# Business as usual....



## wayneL (13 June 2006)

Hi folks,

It is well known that I'm a bear and the very last thing I want to do is to appear to gloat over this selloff.

But I think it's a fantastic illustration of the usefullness of strategies other than buying all the time.

Options and  commodity futures (including options on same) are fantastic instruments for generating non-correlated  returns from the financial markets.

For me, although it is vindicating to see this selloff, in actual fact, i don't really care.

I have had an EXCELLENT month, and yes it has been due to being short the indexes, gold and stock, but there was some very lucky timing which worked my way... pure @rse.

However, it really is business as usual... just trying to pick which way its going (or not going in the case of theta positive option strategies).

This is just a friendly prod for people to look seriously at other ways of playing markets rather than just going long stocks all the time.

Cheers and good luck in your endeavours.


----------



## Milk Man (13 June 2006)

This is why im trading forex (or at least trying to).  

You should change your signature to 'Eat my shorts!" hey wayne?


----------



## mit (13 June 2006)

WayneL,

I hear what you are saying. However, just running my long only system is about all of the time I can spend on research (I'm happy about it long term and it is performing better than the market but still any drawdown is a pain). I'm thinking of taking 6 months off work (Long service leave yah!) and am going to study this stuff deeper. In the past when I have tried to do discretionary short trades I have come undone.

MIT


----------



## cuttlefish (13 June 2006)

I've been pretty lucky as well - value investing is my normal mode of operating but have always wanted to capitalise on an overbought market so took a bit of a punt shorting a commodity stock the past month. Still realising I've got a lot to learn about options though and even if you get things fairly right its still easy to go wrong.


----------



## Sean K (13 June 2006)

Good advice if you are a trader and have the time to do it. 

Perhaps another option is to have an 'investment' portfolio of good ASX200 stocks that are paying a good dividend and stick to it for the long term, rebalancing as you go according to the business cycle. Then, have a proportion of your portfolio for 'trading' and using other financial instaments to outdo the indexes. If you have time. 

I'm an unemployed bum so I have time at the moment. Must learn about shorting  so I'm prepared for the next downturn. In Sep 07.


----------



## GreatPig (13 June 2006)

Wayne,



			
				wayneL said:
			
		

> it has been due to being short the indexes, gold and stock, but there was some very lucky timing which worked my way... pure @rse.



Do you try and anticipate falls to get in before they happen, or wait till they start then get in?

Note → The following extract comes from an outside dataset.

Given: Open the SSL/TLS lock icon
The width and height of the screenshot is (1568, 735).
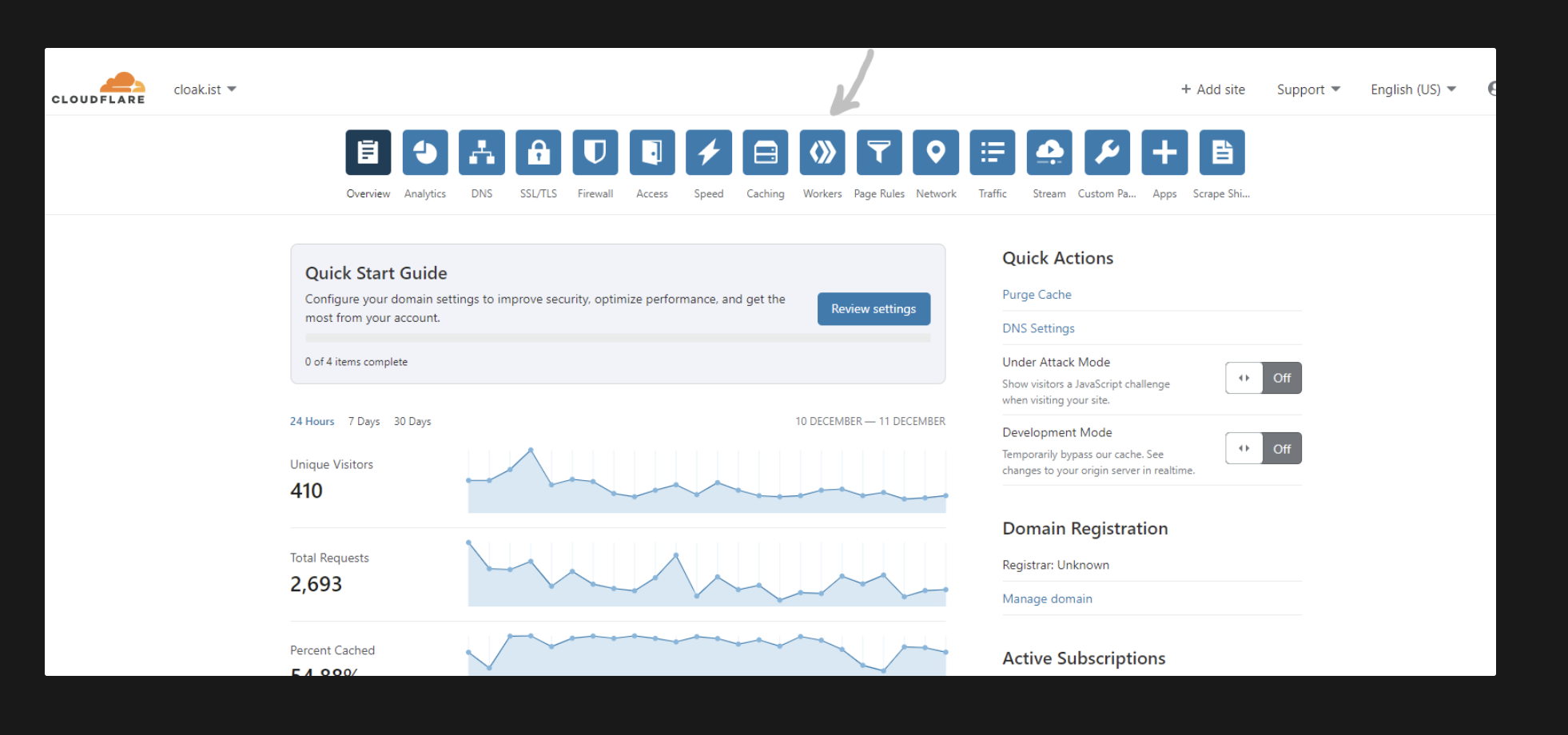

If the former, how long were you short before this correction started, and how long would you have stayed short if the correction hadn't happened?

I remember Nick's post about being short the index with CFDs based on his analysis on a day when it pushed up a significant amount instead. Knowing my luck, the correction would start the moment I exited the position at a loss. 

Cheers,
GP


----------



## wayneL (14 June 2006)

GreatPig said:
			
		

> Wayne,
> 
> 
> Do you try and anticipate falls to get in before they happen, or wait till they start then get in?
> ...




Hey GP,

Diofferent strategies for different markets.

Indexes

10 May I took an OTM bear call spread on IWM (Russel2000 ETF as it had the IV I was looking for) with the intention of legging into an iron condor at some later stage (I took this a bit earlier in the cycle because of indicator diver and the apparent swing high). 

I take the spreads on ETFs to reduce margin. If it was the futures I would have just written calls. 

The market tanked from that point so passed on the bull put. The bear call maxed out very quickly and I've written two more sets of calls on the futures, which expire on thursday. So three paydays where I normally only get one.

Already have the next set of calls  on the futures written for next expiry...with the view of constructing a delta neutral christmas tree spread IF the market finds support, otherwise they max out pretty quickly as well.

Gold

Took an intraday trade up near the top that I let swing for a few days down to ~650. Took a long that was stopped. Then took the short the next day... still in that one and its making me very happy.  Straight futures trades here.

Stocks and other commodities

Just try to construct option strategies to suit my view. This last 4-5 weeks has been mostly classic swing patterns, which is nice when the textbook patterns show up.

But to answer your question about anticipating... when a possible swing shows up and she starts going whre I think it going to go, I'm all over it like a rash, but I don't chase... If it's too obvious, it's already all over and i look for something else.

That way the chart doesn't have to move against you very much to prove you wrong... and your out. Low risk entries.

Hope that makes sense I've just been rambling on a bit.

Cheers


----------



## wayneL (14 June 2006)

BTW

It doesn't always go that well


----------



## GreatPig (14 June 2006)

Thanks, Wayne.

Sounds like options & futures have as many fancy names for things as candlestick charting.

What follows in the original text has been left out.